SET TASK 1: Retype the records, starting at the line that contains "You are a computer-use" and continuing through the final line of the records. Include both ends and leave out the pictures.
-- begin SELECTED TEXT --
If Barthes’s book was written at the edge of this madness, Batchen’s collection reflects on these painful lessons about the work of mourning from a distance. It is less a reckoning with photography as a powerful site of loss than a reckoning with Barthes’s meditations about photography as such. This distinguishing layer makes the tone of this volume eminently less mad, but also less intoxicating than the one that inspired it.

The rest of the essays unfold in the order in which they were written; and as one moves through the book, the rich layering of this scholarship is evident. Later essays generously cite and build upon threads of earlier work. The first and oldest piece is Victor Burgin’s venerable essay, “Re-reading Camera Lucida,” originally published as a review in 1982. Like Batchen, Burgin parses the gradations and breaks in Barthes’s oeuvre and notes a significant shift in his work from 1975 onwards. La chambre claire, Burgin makes clear, departs from semiotics in favor of phenomenology, a method that favors subjective experience as the site of analysis. Burgin also highlights the poverty of the English edition of the book, suggesting that Barthes’s complex and subtle engagements with psychoanalysis and Buddhism have been lost in translation—two lines of inquiry that are productively pursued in Margaret Iverson’s “What is a Photograph?” and Jay Prosser’s “Buddha Barthes,” both of which are republished here. Burgin’s own essay demands to be “re-read” for, among other things, its remarkably fresh interpretation of Barthes’s punctum as means of displaying the process of signifiance at work (i.e., Barthes’s tenderness toward a woman in a James Van der Zee image is traced, via an identification with a part object—her necklace—to an unconscious attachment to an aunt). Re-encountering the Burgin essay makes one eager for the arrival of his latest collection of writings, Situational Aesthetics, due out any moment from Cornell.

The two other main lines of inquiry preoccupying this collection involve an extended grappling with Barthes’s concept of punctum and his troublesome discussions of race. The former grouping is perhaps led by Michael Fried’s reading of “Barthes’s punctum” as the guarantor of antitheatricality. For Fried, Barthes’s concept is a way to describe that which evades the photographer’s intentions, intentions that would otherwise prevent the image from wounding or “pricking” the spectator. James Elkins applauds Fried for offering a “strong reading” that avoids weaker theorizations of the punctum as merely a private experience. Rosalind Krauss’s short response highlights what both Fried and Elkins staunchly avoid, namely the psychoanalytic core of Barthes’s thinking (the punctum perhaps demands a sustained thinking on the unconscious). Gordon Hughes brings together both in his essay on this topic, which argues that Barthes’s punctum is a means to describe photography’s uncanny effects, effects that are carried in the subtlety of details necessarily blind to intention.
-- end SELECTED TEXT --
SET TASK 2: According to the review of the essay collection on Barthes, in what year was Victor Burgin's "Re-reading Camera Lucida" first published as a review?
-- begin PROVIDED ENTRIES --
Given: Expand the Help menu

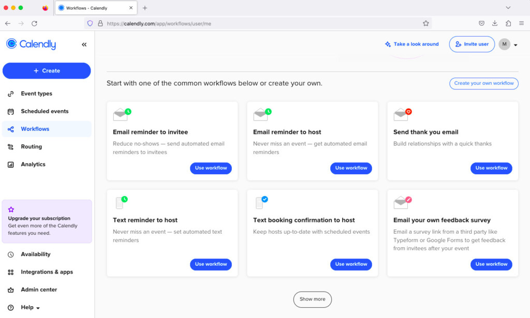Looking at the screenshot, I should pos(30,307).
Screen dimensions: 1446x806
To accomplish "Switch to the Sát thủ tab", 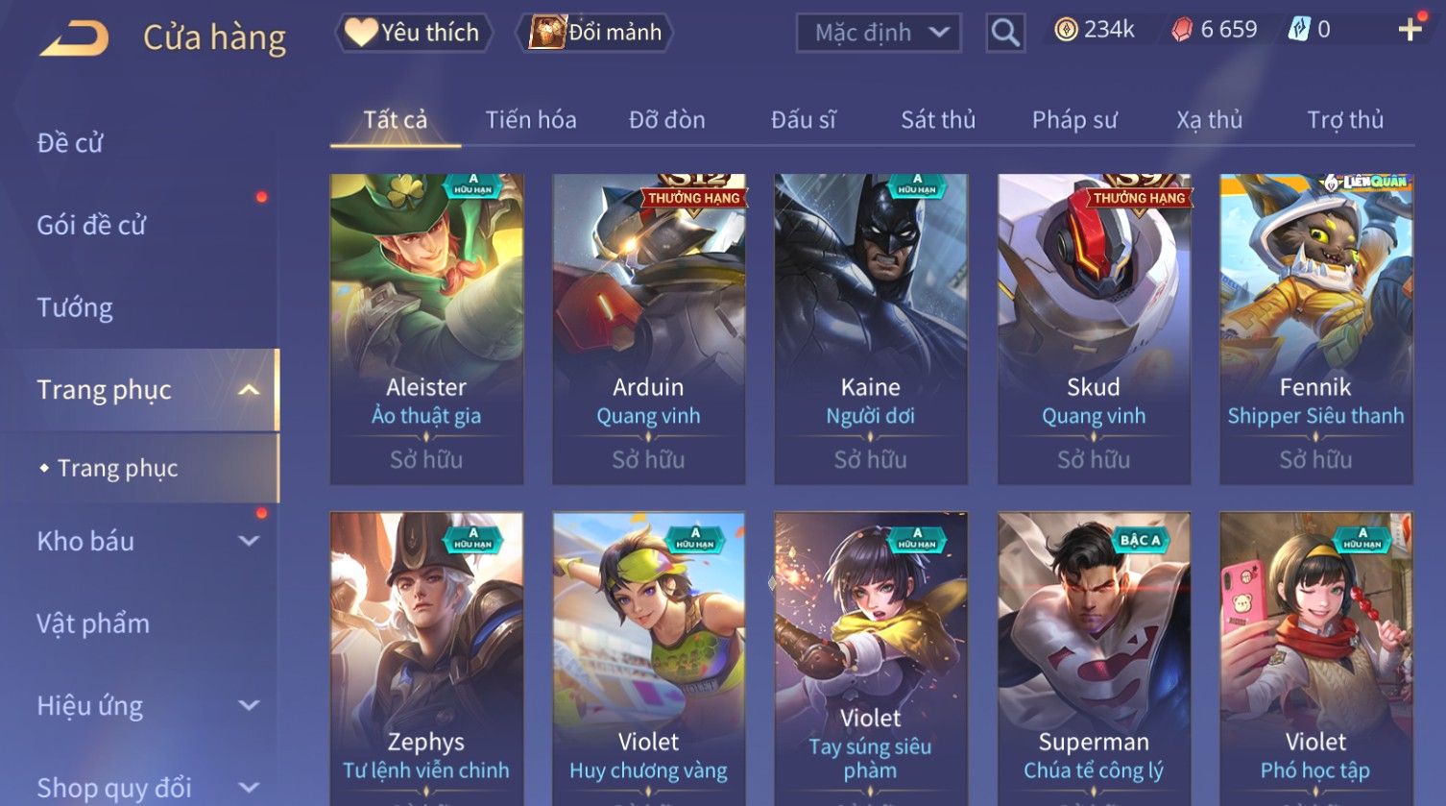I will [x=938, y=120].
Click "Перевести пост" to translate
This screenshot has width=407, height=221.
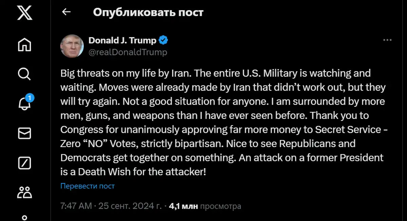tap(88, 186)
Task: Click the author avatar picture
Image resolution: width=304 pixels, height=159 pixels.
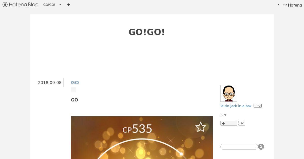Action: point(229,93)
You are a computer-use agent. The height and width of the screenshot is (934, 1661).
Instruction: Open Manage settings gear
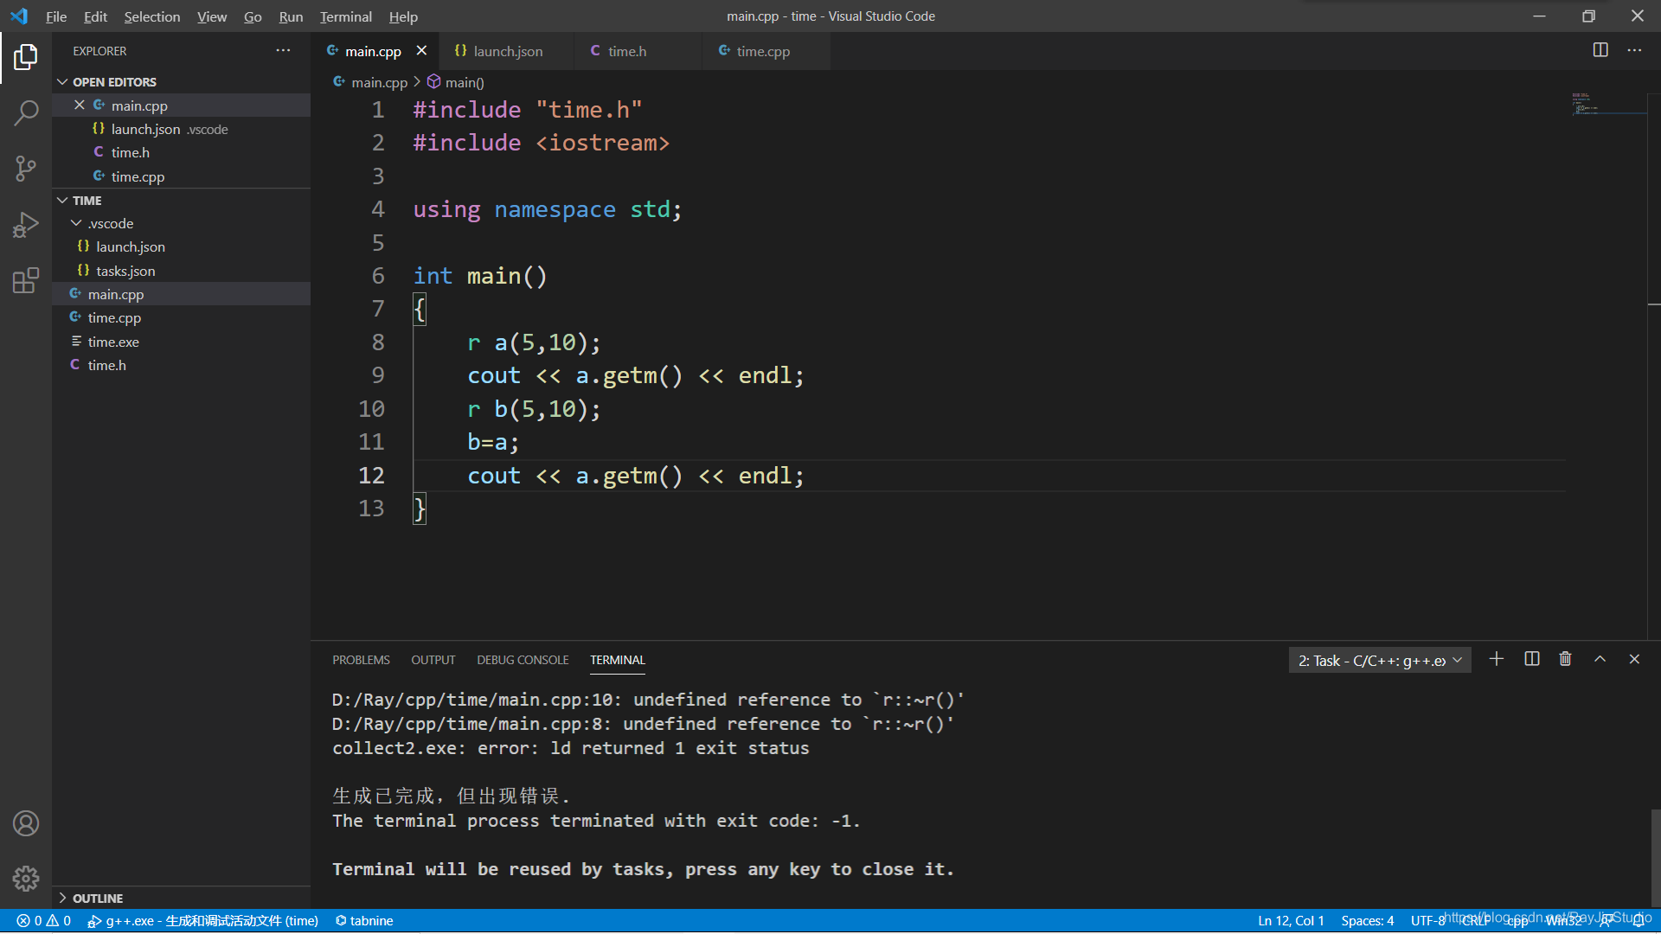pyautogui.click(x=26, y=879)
-- end PROVIDED ENTRIES --
CORRECT RESPONSE 1:
You are a computer-use agent. The height and width of the screenshot is (934, 1661).
Instruction: Open Manage settings gear
pyautogui.click(x=26, y=879)

CORRECT RESPONSE 2: 1982